# How to get hens to quit pecking at each other?



## CNCfamily (Sep 13, 2010)

I just picked up 9 sexlink hens. Almost all of them have bald spots on them where they have been pecking at each other. Is there anything i can do to prevent it? I'm really not very chicken-savvy yet! 

Also, the lady i got them from says she only gets 3-4 eggs a day. But she lets them free-range most of the time. I'm wondering if i put a light in their coop and get a rooster if they'll start laying better? Any other suggestions for that?


----------



## Cyngbaeld (May 20, 2004)

A rooster won't help laying, more likely to hinder it.
Give the girls some high protein food. Any meat, or fish or cheap dry cat food will do. A light may help, but sounds like you need to get them thru the molt first.


----------



## CNCfamily (Sep 13, 2010)

Oh really? I always heard that roosters help them lay. Don't really know why, figured it was a hormonal thing! Lol! Maybe i'll hold off on that then! I DO, however, want to let a couple have chicks this spring, so i'll get one eventually!

So when they're done molting do they generally stop pecking at each other? Another question on that same thought...I just brought them home last night, so i'm keeping them in the coop for now to let them settle in. (Is that a good idea?) Are they going to peck at each other more or less if i keep them confined like that? My plan is to let them free range during the day eventually.


----------



## Cyngbaeld (May 20, 2004)

They are probably lacking in protein. Once you get enough good quality protein in them, they should stop the pecking.


----------



## KSALguy (Feb 14, 2006)

roosters dont have any more affect on a hens laying cycle than a man has on his wifes period, they will cycle when they cycle regardless of if there is a male around or not


----------



## thequeensblessing (Mar 30, 2003)

If they don't stop pecking at one another, you can take nail clippers and just clip the end of the beak off. It doesn't hurt them anymore than clipping your nails hurts. Just like nails though, if you go too high up, you'll draw blood. They can still eat and drink, but it breaks the cycle of chronic pecking. Usually, once is all it takes.


----------



## Horseyrider (Aug 8, 2010)

A word about feeding cat food.

If you read the labels, almost every variety has some sort of chicken product in it. I don't know if that squicks you out like it does me, but I just can't do it. Yet feeding a high protein supplement is a great idea to help them through molting. So I checked around on my feedstore's shelves and found EVO Herring and Salmon doesn't contain any chicken. It's 50% protein, 85% meat; and the rest is veggies, vitamins, and minerals. It's in little bitty biscuit shapes, and makes a great scratch feed. And the cats will clean up anything the chickens miss. 
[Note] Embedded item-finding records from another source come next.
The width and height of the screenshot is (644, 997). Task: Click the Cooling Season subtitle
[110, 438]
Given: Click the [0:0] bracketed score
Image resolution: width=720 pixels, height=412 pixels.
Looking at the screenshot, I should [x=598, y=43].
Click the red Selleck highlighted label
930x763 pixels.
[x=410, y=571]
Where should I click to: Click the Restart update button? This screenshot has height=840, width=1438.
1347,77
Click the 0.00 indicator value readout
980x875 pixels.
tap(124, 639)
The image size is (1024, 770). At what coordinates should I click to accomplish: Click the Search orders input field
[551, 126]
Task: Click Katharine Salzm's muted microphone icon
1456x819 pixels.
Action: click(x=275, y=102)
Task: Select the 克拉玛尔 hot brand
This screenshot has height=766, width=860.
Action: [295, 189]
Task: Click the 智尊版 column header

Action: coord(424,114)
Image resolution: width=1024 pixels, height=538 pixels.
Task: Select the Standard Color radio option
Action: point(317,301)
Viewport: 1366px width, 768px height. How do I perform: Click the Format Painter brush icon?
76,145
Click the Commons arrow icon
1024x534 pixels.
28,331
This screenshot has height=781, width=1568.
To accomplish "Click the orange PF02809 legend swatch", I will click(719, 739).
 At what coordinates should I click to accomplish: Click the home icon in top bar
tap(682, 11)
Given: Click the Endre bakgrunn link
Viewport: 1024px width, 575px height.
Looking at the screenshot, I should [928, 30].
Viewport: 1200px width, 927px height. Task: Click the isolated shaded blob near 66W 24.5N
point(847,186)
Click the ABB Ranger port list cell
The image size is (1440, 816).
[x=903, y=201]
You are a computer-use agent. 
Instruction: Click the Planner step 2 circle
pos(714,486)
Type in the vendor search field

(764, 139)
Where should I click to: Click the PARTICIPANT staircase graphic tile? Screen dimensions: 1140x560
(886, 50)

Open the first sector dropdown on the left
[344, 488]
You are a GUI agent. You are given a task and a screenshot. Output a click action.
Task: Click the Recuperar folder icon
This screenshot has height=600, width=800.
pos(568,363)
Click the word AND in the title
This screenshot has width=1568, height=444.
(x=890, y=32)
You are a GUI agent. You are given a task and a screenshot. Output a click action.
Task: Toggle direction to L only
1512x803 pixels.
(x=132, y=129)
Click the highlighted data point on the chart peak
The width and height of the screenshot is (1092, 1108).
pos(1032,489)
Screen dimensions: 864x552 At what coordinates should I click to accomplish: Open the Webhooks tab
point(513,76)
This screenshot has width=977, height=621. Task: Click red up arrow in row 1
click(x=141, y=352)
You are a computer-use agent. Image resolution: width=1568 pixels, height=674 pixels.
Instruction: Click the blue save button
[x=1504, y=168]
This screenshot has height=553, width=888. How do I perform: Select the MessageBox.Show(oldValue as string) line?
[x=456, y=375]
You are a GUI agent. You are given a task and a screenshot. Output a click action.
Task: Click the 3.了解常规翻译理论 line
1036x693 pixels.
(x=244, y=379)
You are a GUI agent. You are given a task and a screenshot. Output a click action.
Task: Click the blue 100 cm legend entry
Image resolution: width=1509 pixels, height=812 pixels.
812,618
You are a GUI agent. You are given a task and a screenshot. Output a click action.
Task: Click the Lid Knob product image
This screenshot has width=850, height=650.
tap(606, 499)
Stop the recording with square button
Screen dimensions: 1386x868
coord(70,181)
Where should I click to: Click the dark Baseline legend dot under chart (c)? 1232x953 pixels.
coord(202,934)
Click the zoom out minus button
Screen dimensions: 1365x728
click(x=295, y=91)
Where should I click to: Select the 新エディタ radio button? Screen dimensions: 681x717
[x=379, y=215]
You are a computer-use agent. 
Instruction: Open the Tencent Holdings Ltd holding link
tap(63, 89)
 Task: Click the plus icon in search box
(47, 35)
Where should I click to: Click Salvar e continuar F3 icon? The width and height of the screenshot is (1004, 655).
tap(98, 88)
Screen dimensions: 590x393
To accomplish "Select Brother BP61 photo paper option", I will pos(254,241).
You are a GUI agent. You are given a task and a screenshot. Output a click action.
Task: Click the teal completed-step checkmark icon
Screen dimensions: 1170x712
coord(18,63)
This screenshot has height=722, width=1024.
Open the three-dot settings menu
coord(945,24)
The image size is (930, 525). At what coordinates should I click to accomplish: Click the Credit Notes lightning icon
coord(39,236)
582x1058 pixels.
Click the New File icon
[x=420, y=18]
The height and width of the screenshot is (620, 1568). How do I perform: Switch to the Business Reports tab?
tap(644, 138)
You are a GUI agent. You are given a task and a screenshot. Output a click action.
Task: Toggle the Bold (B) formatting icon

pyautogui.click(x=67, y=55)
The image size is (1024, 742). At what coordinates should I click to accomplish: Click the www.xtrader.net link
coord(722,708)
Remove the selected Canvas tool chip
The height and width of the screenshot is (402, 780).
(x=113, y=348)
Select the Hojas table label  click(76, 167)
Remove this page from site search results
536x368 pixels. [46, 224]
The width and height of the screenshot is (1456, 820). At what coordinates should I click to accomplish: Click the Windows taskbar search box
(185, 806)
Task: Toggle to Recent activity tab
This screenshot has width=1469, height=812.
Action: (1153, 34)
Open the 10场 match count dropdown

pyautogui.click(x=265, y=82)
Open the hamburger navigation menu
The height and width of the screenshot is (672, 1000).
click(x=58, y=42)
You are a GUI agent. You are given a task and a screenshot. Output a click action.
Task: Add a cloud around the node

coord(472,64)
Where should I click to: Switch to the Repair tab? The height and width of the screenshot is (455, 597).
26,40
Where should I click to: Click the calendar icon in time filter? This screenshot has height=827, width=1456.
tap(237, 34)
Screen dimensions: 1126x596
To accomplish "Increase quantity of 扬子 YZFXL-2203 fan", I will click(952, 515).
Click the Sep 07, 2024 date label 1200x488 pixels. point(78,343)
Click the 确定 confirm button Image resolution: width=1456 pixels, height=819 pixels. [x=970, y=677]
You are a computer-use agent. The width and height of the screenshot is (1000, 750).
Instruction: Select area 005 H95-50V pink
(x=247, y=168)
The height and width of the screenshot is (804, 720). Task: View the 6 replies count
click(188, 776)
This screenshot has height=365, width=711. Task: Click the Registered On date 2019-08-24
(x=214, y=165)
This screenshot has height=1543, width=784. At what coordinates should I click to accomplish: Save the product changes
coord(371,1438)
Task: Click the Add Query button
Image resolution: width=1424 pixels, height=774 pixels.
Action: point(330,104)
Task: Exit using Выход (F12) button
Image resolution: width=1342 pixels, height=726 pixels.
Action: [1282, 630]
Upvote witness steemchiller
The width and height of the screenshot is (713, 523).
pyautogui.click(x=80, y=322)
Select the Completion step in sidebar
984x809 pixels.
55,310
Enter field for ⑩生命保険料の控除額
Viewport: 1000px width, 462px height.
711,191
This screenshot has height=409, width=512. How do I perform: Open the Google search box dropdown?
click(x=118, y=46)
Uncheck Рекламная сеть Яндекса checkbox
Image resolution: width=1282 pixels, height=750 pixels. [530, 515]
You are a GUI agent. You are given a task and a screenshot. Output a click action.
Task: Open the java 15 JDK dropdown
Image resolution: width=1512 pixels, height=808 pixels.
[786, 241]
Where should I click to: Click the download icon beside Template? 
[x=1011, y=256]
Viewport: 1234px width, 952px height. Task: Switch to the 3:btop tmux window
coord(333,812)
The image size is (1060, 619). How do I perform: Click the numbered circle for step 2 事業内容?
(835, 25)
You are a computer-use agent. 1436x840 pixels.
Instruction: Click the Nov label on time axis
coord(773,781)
Problems with pecking is how I found this forum, and I'm so glad I did! A little more than a year ago, I'd just gotten some mature layers from a friend who was sick of the mess. Her husband refused to pen the hens, and of course they left skidmarks all over. I should have realized there were aggression problems when these 100% free range hens arrived with a few of them picked, but I figured it might be diet. And after all, they were free, so it wasn't mine to criticize. I'd always had placid RIRs and barred rocks. Never had such issues.

One hen really caught the worst of it from the others, and one day I went out to find they'd pecked a hole in her back the size of a half dollar. So I went searching for solutions. I turned off the lights in their coop. I took away their pelleted feed and replaced it with a crumble, which I understand slows eating and gives them less time to look for mischief. I made a chicken apron for Cora, the little hurt hen, and began separating her for most of the day so she could eat and recover. (Then I found the adorable little frilly chicken aprons on etsy, and of course she got a wardrobe, so that which was next to her wound would be kept clean until she healed.) More protein for snacks in the form of EVO, BOSS, and cooked flaxseed. And I discarded the idea that only commercial feeds could make healthy chickens, although I do feed a commercial organic laying mash as their mainstay. They get good kitchen scraps too.

A friend of mine is also the county's animal control officer. He saw little Cora one day, and Bessie Mae's head, which was mostly bald; and saw how they interact. He'd raised a number of species of birds both privately and commercially, and suggested I also get peepers. I found they were very inexpensive! My horses' chiropractor is also a veterinarian, and he helped me snap them on. 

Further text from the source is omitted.